Create a temporary external Web mirror
13 Apr 2018
There are occasions when a specific website is relaying live information about occuring events but the server cannot handle the amount of people coming. This causes long load times, server errors, and everyone starts impatiently refreshing the page causing only more harm. You can try to provide a Web mirror to help them mitigate server load, but it requires you to think about it a bit. The solution described here is simple and can be applied everytime without discussion with the original website administrator about the installation of a load balancer and other more complicated solutions.

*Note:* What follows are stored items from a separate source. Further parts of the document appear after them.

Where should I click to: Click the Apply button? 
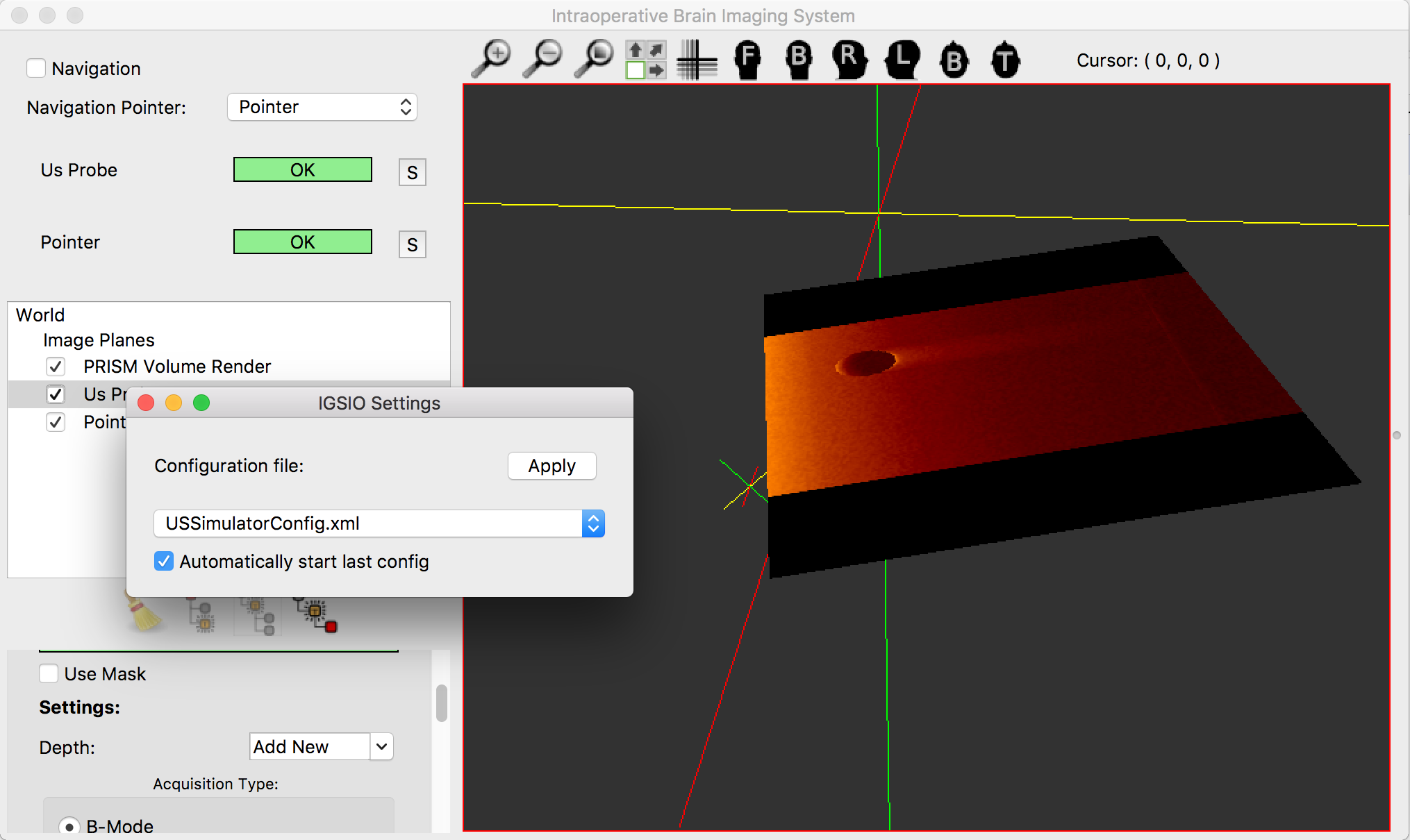pyautogui.click(x=551, y=466)
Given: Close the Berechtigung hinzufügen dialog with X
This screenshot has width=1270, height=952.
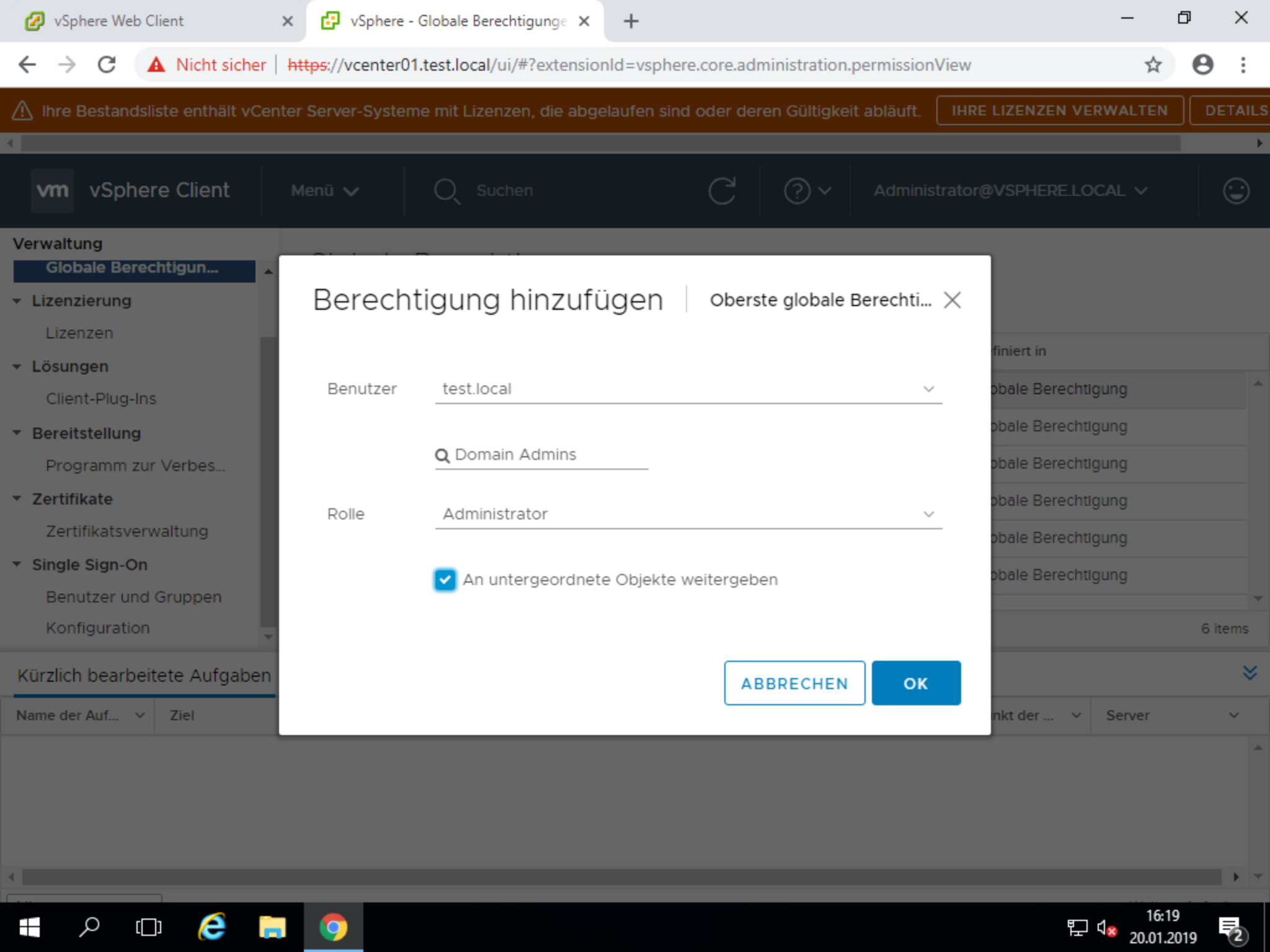Looking at the screenshot, I should 952,301.
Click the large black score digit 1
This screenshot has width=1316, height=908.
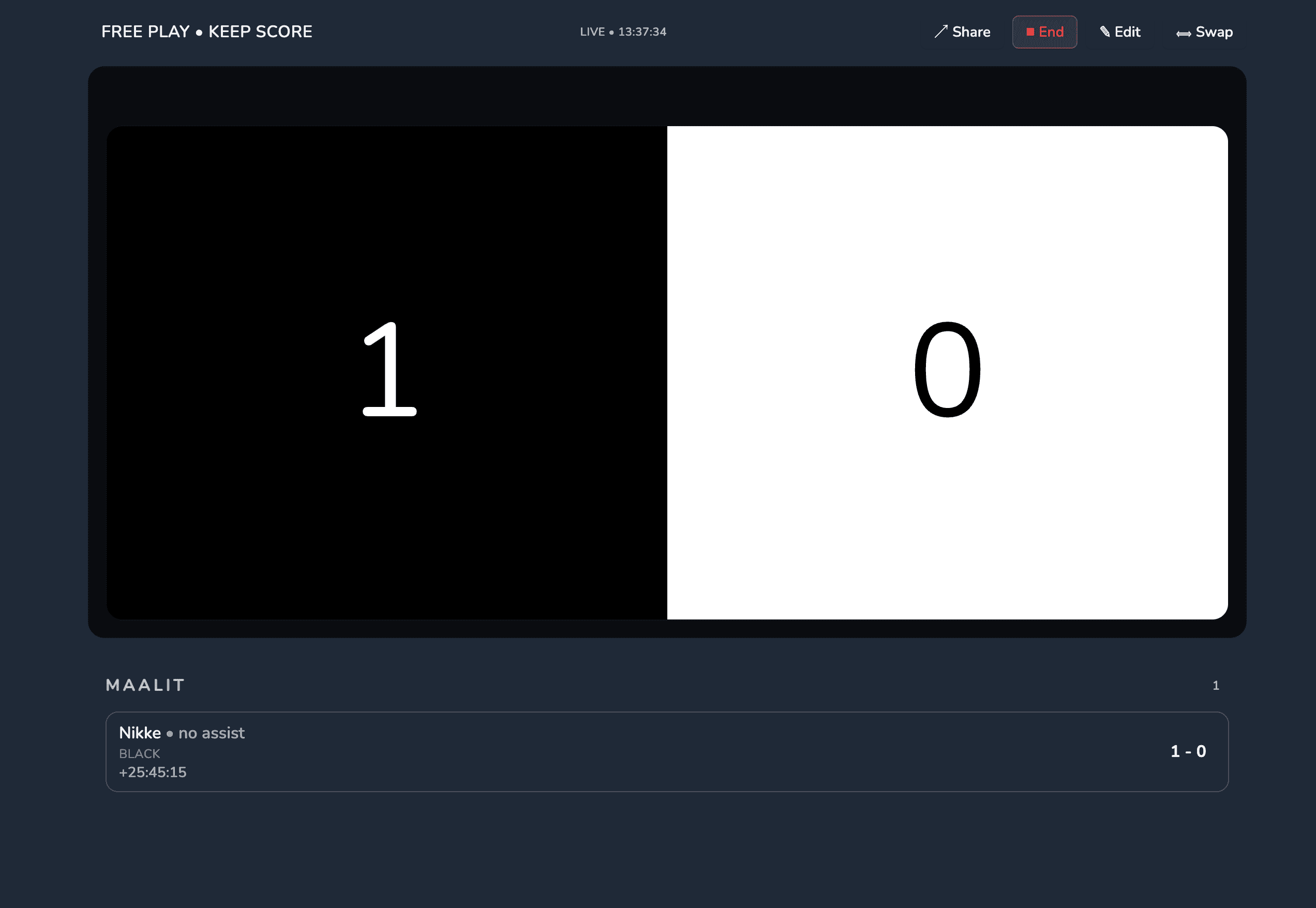[x=390, y=370]
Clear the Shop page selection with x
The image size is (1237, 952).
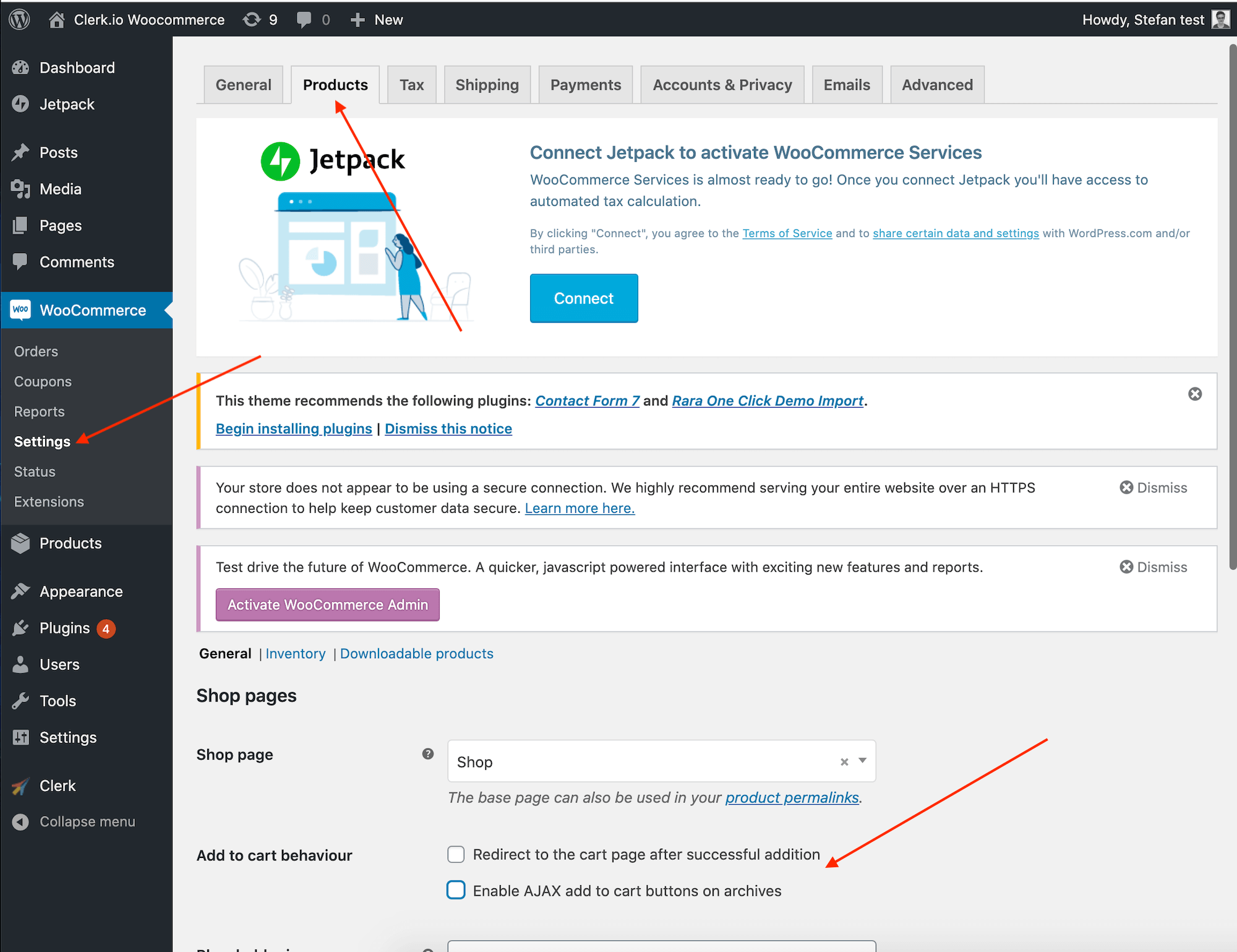844,762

Context: the Notre-Dame-des-Landes ZAD is under government attack and relaying live information about the cop progression and the various expulsions and destructions of their homes. It is at times unavailable and needs some support.
If you have a Web server with large bandwidth available, it is possible to build a mirror of the original website and update it every now and then to have a more or less up to date version. We are going to use HTTrack to build this mirror.
You need a VPS or any computer reachable for the Internet, an access to its shell, and httrack available. Go to a publicly available folder served of your Web server and build an original mirror of the website. There are a few options to consider here that are discussed below.
httrack "https://zad.nadir.org/" -v -K0 -r2 -x
- Replace the URL by the site you want
-v: verbose mode to see if any error occurs
-K0: forces links to be modified as relative
-r2: set mirror depth to 2
-x: replace all external links to a local HTML page proxy
-K0 option changes all HTML links in
<a> tags to relative links, so they
point to your local copy instead of the original website. It does not however
handle stylesheets or scripts links in the HTML head.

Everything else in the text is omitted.